Elon Musk’s xAI released its Grok large language model as “open source” over the weekend. The billionaire clearly hopes to set his company at odds with rival OpenAI, which, despite its name, shouldn’t be particularly open. But does releasing the code for something like Grok actually contribute to the AI development community? Yes and no.
Grok is a chatbot trained by xAI to fill the identical vaguely defined role as something like ChatGPT or Claude: You ask it, it answers. This LLM, nonetheless, was given a sassy tone and additional access to Twitter data as a way of differentiating it from the remainder.
As all the time, these systems are nearly not possible to judge, but the overall consensus appears to be that it’s competitive with last-generation, medium-size models like GPT-3.5. (Whether you select that is impressive given the short development time-frame or disappointing given the budget and bombast surrounding xAI is entirely as much as you.)
At any rate, Grok is a contemporary and functional LLM of great size and capability, and the more access the dev community has to the heart of such things, the higher. The issue is in defining “open” in a way that does greater than let an organization (or billionaire) claim the moral high ground.
This isn’t the primary time the terms “open” and “open source” have been questioned or abused within the AI world. And we aren’t just talking a couple of technical quibble, equivalent to picking a usage license that’s not as open as one other (Grok is Apache 2.0, in the event you’re wondering).
To start with, AI models are unlike other software relating to making them “open source.”
In the event you’re making, say, a word processor, it’s relatively easy to make it open source: You publish all of your code publicly and let community to propose improvements or make their very own version. A part of what makes open source as an idea precious is that each aspect of the applying is original or credited to its original creator — this transparency and adherence to correct attribution shouldn’t be only a byproduct, but is core to the very concept of openness.
With AI, that is arguably impossible in any respect, because the way in which machine learning models are created involves a largely unknowable process whereby an incredible amount of coaching data is distilled into a fancy statistical representation the structure of which no human really directed, and even understands. This process can’t be inspected, audited, and improved the way in which traditional code can — so while it still has immense value in a single sense, it will possibly’t ever really be open. (The standards community hasn’t even defined what open shall be on this context, but are actively discussing it.)

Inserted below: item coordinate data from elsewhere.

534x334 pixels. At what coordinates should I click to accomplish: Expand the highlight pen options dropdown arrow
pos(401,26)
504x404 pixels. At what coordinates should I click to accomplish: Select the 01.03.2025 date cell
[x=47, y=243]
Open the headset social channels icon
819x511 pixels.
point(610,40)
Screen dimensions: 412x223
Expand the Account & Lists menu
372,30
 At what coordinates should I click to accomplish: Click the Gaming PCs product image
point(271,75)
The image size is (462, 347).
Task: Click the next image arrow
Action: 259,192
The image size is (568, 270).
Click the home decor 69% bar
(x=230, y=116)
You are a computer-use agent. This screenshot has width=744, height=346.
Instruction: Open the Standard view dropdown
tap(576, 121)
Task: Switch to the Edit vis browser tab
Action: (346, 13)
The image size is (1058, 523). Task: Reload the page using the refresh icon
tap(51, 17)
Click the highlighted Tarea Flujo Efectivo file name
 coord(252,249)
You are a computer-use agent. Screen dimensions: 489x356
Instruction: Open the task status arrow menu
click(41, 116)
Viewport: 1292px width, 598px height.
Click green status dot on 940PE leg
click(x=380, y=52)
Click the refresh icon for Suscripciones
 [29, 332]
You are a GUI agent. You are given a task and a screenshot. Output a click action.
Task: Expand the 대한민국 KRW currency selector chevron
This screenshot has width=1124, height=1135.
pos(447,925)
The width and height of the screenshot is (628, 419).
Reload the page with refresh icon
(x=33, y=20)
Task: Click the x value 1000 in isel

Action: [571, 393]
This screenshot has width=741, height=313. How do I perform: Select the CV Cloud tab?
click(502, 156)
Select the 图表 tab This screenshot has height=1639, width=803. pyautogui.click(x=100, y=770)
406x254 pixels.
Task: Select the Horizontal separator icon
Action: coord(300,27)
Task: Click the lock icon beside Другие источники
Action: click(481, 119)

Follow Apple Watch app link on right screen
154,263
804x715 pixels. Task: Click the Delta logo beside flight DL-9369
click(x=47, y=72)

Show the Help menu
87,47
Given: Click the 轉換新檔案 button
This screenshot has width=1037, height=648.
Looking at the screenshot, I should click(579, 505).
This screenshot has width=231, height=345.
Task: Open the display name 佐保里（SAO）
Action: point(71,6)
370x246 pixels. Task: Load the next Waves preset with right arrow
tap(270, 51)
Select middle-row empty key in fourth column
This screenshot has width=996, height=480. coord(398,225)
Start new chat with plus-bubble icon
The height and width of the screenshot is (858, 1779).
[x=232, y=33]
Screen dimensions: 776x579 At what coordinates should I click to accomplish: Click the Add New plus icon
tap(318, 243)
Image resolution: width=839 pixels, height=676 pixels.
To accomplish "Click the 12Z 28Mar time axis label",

That hasn’t stopped AI developers and firms from designing and claiming their models as “open,” a term that has lost much of its meaning on this context. Some call their model “open” if there’s a public-facing interface or API. Some call it “open” in the event that they release a paper describing the event process.
Arguably the closest to “open source” an AI model will be is when its developers release its weights, which is to say the precise attributes of the countless nodes of its neural networks, which perform vector mathematics operations in precise order to finish the pattern began by a user’s input. But even “open-weights” models like LLaMa-2 exclude other essential data, just like the training dataset and process — which could be needed to recreate it from scratch. (Some projects go further, in fact.)
All that is before even mentioning the undeniable fact that it takes hundreds of thousands of dollars in computing and engineering resources to create or replicate these models, effectively restricting who can create and replicate them to corporations with considerable resources.
So where does xAI’s Grok release fall on this spectrum?
As an open-weights model, it’s ready for anyone to download, use, modify, superb tune, or distill. That’s good! It appears to be amongst the most important models anyone can access freely this fashion, when it comes to parameters — 314 billion — which supplies curious engineers rather a lot to work with in the event that they wish to test the way it performs after various modifications.
The scale of the model comes with serious drawbacks, though. You’ll need a whole bunch of gigabytes of high-speed RAM to make use of it on this raw form. In the event you’re not already in possession of, say, a dozen Nvidia H100s in a six-figure AI inference rig, don’t trouble clicking that download link.
And although Grok is arguably competitive with another modern models, it’s also far, far larger than them, meaning it requires more resources to perform the identical thing. There’s all the time a hierarchy of size, efficiency, and other metrics, and it’s still precious, but that is more raw material than final product. It’s also not clear whether that is the newest and best version of Grok, just like the clearly tuned version some have access to via X.
Overall, it’s thing to release this data, nevertheless it’s not a game-changer the way in which some hoped it is perhaps.
It’s also hard to not wonder why Musk is doing this. Is his nascent AI company really dedicated to open source development? Or is that this just mud in the attention of OpenAI, with which Musk is currently pursuing a billionaire-level beef?
In the event that they are really dedicated to open source development, this shall be the primary of many releases, and they’re going to hopefully take the feedback of the community under consideration, release other crucial information, characterize the training data process, and further explain their approach. In the event that they aren’t, and this is simply done so Musk can point to it in online arguments, it’s still precious — just not something anyone within the AI world will depend on or pay much attention to after the following few months as they play with the model.